**EXERCISE OBJECTIVE**
Please copy, with no word changed, only the run of lines that opens with the line containing "The image size is (661, 457)." and closes with the last line below.

Data excerpts
▼

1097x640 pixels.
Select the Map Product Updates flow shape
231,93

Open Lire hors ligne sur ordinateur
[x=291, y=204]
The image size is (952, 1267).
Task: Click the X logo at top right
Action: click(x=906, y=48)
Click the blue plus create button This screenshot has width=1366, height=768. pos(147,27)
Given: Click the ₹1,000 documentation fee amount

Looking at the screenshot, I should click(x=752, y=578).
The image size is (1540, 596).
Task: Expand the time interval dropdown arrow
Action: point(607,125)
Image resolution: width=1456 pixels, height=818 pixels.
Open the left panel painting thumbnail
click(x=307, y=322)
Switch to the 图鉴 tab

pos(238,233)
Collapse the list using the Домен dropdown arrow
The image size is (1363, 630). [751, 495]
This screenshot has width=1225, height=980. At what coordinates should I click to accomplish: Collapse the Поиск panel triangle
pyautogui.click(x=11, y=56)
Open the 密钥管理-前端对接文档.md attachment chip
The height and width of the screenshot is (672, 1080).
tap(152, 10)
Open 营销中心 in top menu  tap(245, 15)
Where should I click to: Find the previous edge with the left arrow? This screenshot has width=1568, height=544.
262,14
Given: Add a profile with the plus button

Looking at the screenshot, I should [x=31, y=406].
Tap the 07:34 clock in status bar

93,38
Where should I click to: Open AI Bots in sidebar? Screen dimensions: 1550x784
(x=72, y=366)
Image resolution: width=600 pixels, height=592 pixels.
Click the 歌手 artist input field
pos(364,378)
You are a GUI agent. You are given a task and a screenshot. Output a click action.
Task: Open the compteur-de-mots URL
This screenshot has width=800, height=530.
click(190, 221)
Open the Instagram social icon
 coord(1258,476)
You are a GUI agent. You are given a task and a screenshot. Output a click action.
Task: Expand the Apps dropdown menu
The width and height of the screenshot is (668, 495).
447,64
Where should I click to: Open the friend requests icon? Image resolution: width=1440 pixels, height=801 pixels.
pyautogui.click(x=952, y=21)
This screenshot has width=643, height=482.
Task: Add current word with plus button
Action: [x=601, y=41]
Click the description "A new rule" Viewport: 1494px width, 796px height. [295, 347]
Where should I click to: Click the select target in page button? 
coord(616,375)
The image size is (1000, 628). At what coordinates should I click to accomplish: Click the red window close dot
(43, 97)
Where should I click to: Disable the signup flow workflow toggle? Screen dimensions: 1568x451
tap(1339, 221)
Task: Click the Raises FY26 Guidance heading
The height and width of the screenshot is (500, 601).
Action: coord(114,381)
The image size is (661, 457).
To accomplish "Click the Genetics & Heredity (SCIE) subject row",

▲

**COMPLETED TASK**
The image size is (661, 457).
To accomplish "Click the Genetics & Heredity (SCIE) subject row",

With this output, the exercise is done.